Gli investigatori hanno scoperto che alle dipendenze del datore di datore di lavoro, quel giorno, vi erano altri operai impegnati a raccogliere mandorle, per 9 ore al giorno e con la retribuzione di 5 euro l’ora, senza alcun regolare contratto, alcun dispositivo di protezione individuale o altre necessarie cautele previste dalla normativa vigente.
Il “caporale” era proprio un connazionale dei lavoratori che li aveva messi in contatto con il datore di lavoro.
La Squadra Mobile, a conclusione dell’inchiesta, ha deferito alla magistratura 5 lavoratori, in quanto percettori del reddito di cittadinanza, oltre ad aver formalmente comunicato all’INPS al fine di procedere alla sospensione dei benefici e successiva richiesta di restituzione delle somme di denaro ad oggi percepite. Anche il datore di lavoro e il “caporale” sono stati segnalati all’autorità giudiziaria.

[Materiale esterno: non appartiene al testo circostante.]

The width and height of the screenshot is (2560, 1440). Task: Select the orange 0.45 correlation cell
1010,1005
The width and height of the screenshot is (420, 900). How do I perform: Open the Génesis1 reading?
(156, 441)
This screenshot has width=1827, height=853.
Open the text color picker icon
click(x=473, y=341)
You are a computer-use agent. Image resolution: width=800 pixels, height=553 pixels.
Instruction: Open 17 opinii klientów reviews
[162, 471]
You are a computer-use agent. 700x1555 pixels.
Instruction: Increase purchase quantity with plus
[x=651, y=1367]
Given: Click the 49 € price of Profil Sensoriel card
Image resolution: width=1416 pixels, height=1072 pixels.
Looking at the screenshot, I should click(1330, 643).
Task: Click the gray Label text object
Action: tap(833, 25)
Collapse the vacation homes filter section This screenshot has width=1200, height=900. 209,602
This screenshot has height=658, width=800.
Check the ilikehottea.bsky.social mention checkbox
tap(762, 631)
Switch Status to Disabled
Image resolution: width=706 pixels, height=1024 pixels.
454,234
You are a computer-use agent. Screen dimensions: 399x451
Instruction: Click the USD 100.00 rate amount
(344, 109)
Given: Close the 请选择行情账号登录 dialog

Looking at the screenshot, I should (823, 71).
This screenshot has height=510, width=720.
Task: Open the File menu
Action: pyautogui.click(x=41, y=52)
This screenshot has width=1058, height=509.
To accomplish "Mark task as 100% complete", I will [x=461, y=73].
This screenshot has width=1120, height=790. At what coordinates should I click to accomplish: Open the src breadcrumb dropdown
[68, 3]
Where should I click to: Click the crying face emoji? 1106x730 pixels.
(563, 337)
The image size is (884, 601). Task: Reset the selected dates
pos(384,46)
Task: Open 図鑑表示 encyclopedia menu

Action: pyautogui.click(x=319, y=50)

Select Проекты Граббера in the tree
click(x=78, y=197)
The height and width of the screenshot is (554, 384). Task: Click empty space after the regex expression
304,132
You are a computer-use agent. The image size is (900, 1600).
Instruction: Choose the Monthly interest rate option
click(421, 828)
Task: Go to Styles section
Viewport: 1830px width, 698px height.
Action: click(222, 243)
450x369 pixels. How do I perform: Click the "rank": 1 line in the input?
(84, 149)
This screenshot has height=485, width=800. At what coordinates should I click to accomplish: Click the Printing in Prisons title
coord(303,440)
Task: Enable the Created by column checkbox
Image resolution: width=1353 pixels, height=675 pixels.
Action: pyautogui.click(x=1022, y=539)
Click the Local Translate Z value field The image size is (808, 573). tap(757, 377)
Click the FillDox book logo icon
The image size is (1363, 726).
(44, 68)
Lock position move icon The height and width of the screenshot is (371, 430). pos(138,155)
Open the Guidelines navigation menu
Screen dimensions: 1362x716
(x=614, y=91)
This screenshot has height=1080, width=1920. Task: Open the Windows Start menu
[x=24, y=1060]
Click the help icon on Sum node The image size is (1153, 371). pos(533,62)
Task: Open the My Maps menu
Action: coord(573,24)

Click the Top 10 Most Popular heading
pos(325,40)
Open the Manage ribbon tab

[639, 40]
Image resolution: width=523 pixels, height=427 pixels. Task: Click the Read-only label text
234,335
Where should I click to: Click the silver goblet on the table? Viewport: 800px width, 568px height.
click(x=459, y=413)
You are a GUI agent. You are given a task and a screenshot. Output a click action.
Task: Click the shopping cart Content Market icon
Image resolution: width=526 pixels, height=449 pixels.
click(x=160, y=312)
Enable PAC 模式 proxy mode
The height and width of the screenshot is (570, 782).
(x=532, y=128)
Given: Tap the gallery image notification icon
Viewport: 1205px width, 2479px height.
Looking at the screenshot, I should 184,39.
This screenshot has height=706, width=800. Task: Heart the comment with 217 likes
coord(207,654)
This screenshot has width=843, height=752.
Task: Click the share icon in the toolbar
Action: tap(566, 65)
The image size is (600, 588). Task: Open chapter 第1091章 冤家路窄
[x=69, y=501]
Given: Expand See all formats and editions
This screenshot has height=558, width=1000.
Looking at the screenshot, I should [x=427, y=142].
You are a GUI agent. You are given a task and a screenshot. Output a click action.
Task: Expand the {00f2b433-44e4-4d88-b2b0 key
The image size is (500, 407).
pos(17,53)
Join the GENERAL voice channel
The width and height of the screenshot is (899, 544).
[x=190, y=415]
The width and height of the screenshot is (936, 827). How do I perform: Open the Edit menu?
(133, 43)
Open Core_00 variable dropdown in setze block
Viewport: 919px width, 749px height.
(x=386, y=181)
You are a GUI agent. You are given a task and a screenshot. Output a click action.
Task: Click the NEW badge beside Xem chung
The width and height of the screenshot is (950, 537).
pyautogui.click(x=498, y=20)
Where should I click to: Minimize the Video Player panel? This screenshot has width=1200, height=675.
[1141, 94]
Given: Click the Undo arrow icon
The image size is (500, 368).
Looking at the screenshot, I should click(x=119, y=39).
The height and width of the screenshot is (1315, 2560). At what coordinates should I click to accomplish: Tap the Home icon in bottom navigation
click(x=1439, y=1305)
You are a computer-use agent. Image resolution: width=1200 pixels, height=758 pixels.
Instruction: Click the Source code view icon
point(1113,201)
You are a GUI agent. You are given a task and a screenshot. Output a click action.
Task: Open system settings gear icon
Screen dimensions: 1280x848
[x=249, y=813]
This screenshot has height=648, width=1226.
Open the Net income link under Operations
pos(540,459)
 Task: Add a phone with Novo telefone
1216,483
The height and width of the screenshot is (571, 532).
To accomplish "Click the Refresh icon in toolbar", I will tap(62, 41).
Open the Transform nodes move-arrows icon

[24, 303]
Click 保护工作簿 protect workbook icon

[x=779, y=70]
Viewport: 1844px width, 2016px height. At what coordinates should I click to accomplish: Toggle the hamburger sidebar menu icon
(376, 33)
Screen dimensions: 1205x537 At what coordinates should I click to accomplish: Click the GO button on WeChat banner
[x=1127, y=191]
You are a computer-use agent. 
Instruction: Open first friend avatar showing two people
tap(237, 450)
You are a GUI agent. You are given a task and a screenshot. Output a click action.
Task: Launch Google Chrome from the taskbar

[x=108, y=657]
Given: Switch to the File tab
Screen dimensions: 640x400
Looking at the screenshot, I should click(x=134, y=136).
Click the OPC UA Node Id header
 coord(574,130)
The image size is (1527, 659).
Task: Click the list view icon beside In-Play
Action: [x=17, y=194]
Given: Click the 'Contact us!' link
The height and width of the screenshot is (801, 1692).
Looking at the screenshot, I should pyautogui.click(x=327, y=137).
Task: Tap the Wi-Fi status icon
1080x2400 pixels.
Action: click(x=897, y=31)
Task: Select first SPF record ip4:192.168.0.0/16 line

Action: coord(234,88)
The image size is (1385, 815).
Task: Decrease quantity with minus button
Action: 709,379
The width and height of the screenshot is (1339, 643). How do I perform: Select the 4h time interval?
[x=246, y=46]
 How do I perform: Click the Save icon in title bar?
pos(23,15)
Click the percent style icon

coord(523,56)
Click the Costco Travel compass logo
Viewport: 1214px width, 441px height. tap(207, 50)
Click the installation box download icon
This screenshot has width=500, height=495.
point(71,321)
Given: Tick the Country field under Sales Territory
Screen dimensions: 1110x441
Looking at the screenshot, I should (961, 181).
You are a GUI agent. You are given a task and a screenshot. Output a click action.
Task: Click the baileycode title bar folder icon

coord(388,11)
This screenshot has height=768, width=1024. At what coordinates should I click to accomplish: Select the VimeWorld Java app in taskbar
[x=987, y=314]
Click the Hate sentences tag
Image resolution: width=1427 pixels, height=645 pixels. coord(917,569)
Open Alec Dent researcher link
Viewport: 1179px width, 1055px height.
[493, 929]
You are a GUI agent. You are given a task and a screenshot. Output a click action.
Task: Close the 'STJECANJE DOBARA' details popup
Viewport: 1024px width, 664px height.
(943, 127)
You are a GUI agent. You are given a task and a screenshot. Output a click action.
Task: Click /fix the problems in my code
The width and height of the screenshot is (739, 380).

Inoltre, qualora dagli esami autoptici disposti dalla Procura dovesse far emergere un nesso di causalità tra la il lavoro e la morte, per l’imprenditore agricolo si profilerebbero ulteriori responsabilità di natura penale.
La Polizia di Stato, intervenuta per una morte sospetta, ha fatto piena luce rispetto ad una grave situazione di sfruttamento lavorativo, facendo pure venire alla luce soggetti percettori di reddito di cittadinanza in violazione delle norme vigenti. Rimane alta l’attenzione al fine di contrastare ogni forma di illegalità.